It was an absolutely beautiful day with lots of clouds looming over the top of Mt. Whitney. It was hard to believe that we would be standing up there in 23 days!
Soon our shuttle driver, Paul, from East Side Sierra Shuttle arrived and we embarked on the drive up the mountain to the trailhead. Paul was incredibly friendly, knowledgeable and punctual. I highly recommend his services if you need a ride in the area! We drove through heavy smoke from the surrounding fires and wondered what kind of impact they would have on our hike. Some of the roads were closed due to the fire. We drove through a heavy rainstorm that seemed quite encouraging and then through some heavy construction areas, all the while gleaning info about the area from Paul. THANKS PAUL!
We finally arrived at the Tuolumne Meadows Wilderness Center and checked in, holding our breaths that all the paperwork was in order after so much planning –
and then FINALLY – the Ranger handed us the permit and a WAG Bag for each of us – to be used to dispose of human waste in the rocky areas such as the Whitney Wilderness.
We quickly set up camp in the nearby campgrounds, which was becoming quite crowded due to the fires trapping people there.
We spent the day exploring the area, including a very risky climb up Lembert Dome, in which I thought the hike was going to end before we even got started! The altitude must have clouded my judgement, because before we knew it, we were high up the side of the mountain face, without climbing gear of any kind – DUMB!
That night, we enjoyed an awesome sunset in the meadow and then caught a fireside lecture by one of the Rangers about the Lodgepole Nutcracker and his symbiotic relationship with the White Bark Pine.
We even learned a little song, which I sang at least a hundred times in my head as we trudged along in the coming weeks:
The gardener’s voice is scratchy
his feathers black, white and gray
he’s gathering seeds from the white bark pine
and caching them away.
DAY ONE – IRELAND LAKE
Miles Hiked: 12
Total Miles: 12
Campsite Elevation: 11,000 feet
Take a course in good water and air; and in the eternal youth of Nature you may renew your own. Go quietly, alone; no harm will befall you. – John Muir
We decided to begin the day with a big breakfast at the Tuolumne Lodge – the last “real” meal we would have for quite a while. We shared a table with a kid named Matt and his Grandfather, and three very nice ladies from Petaluma, CA. They were incredibly interested in the journey we were about to embark on and it was fun to chat with them about it.

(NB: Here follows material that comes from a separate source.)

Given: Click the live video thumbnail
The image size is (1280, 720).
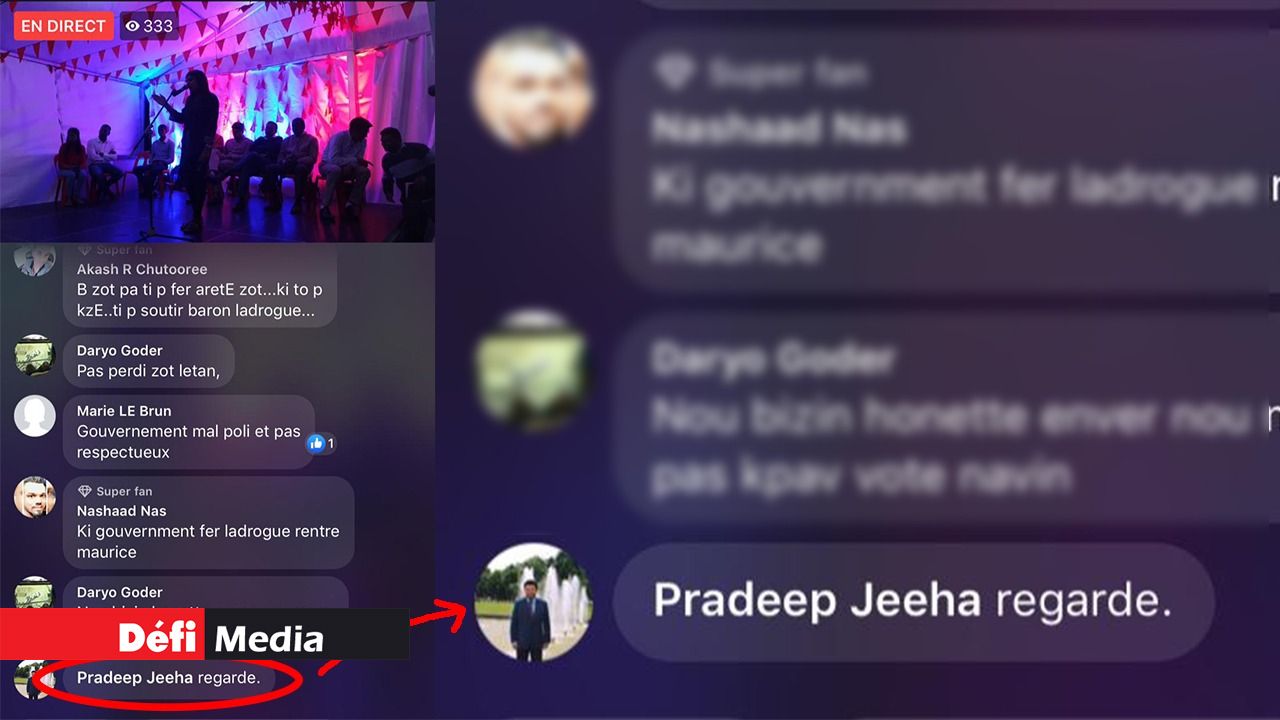Looking at the screenshot, I should [217, 121].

FINALLY. At 9AM, we hit the trail!
It’s a perfect day, deep blue sky with patchy clouds and a gentle breeze. We start hiking through Lyell Canyon and the beautiful grassy Tuolumne Meadows, weaving in and out of the forest and following along the happily flowing Lyell Creek. Like all of the streams and lakes we encountered on this trip, the water is crystal clear, bracing cold and loaded with fish. We stop along the creek a few times to take a break, soak our feet and just take in the breathtaking surroundings.
Even though it’s just our first day on the trail, we’ve decided to take a detour to check out Ireland Lake. With our Irish heritage, how could we resist?! But it would mean adding an additional twelve miles, climbing 1,800 feet, camping at a very high elevation and then descending down the next day. I was VERY hesitant to take on all of that on the first day, while we were still getting acclimated to the elevation, but Conor persisted and prevailed.
It was BRUTAL.
The hike up left us gasping and struggling to trudge along. I had to stop frequently to catch my breath and slow my heart. By the time we reached the top plateau, we were completely whipped. But the landscape was stunning and absolutely unique to anything else we saw on the entire journey. It was as though we had entered a rural Irish countryside, with gorgeous rolling hills of grass, pocked with boulders and stones.

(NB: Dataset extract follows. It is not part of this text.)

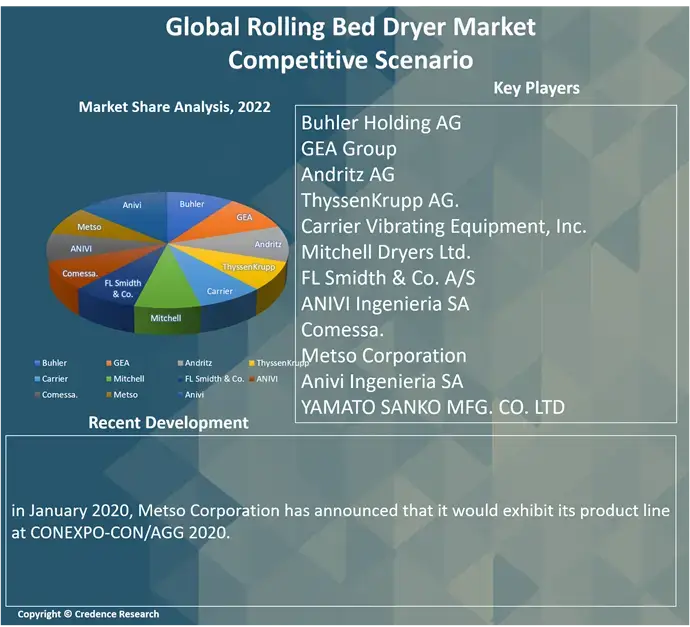Select Mitchell Dryers Ltd. in the list
The image size is (690, 627).
[x=385, y=252]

On the horizon, we could see where the land ends abruptly with a cliff-like downhill slope of grass… the edge of Ireland Lake.
Ireland Lake is a classic alpine lake, tucked into the base of big curving range of the Cathedral Mountains, with Amelia Earhart Peak (11,974) looming over the east end. There were no shrubs, trees or plants of any kind other than the long grass.
We set up camp fairly high on the hill on a sliver of horizontal space and I hiked down to the lake to pull some water.
My altimeter read 11,000 feet, and just moving around, standing up, etc. made us both dizzy. We both needed to sit down frequently to avoid blacking out, but the scenery was so awesome and incredible, it was well worth the effort. We saw just two other people coming into the area that day, and they camped further down the lake slope.
DAY TWO – DONAHUE PASS
Miles Hiked: 12
Total Miles: 24
Campsite Elevation: 10,400 feet
“We are now in the mountains and they are in us, kindling enthusiasm, making every nerve quiver, filling every pore and cell of us.” – John Muir
It was a perfectly clear sky last night, with a new moon, excellent for star-gazing. I rose at around 2am and shot some starfields.
At about 6am, the morning sun rose above the far range and shone through the puffy clouds and directly into the door of my tent (I always sleep with the tent door open unless it’s raining.) I quickly grabbed a couple shots and then just stood there, bathed in the morning light, meditating and soaking in the immense gratitude I was feeling for the privilege of being able to be in this spot at this moment.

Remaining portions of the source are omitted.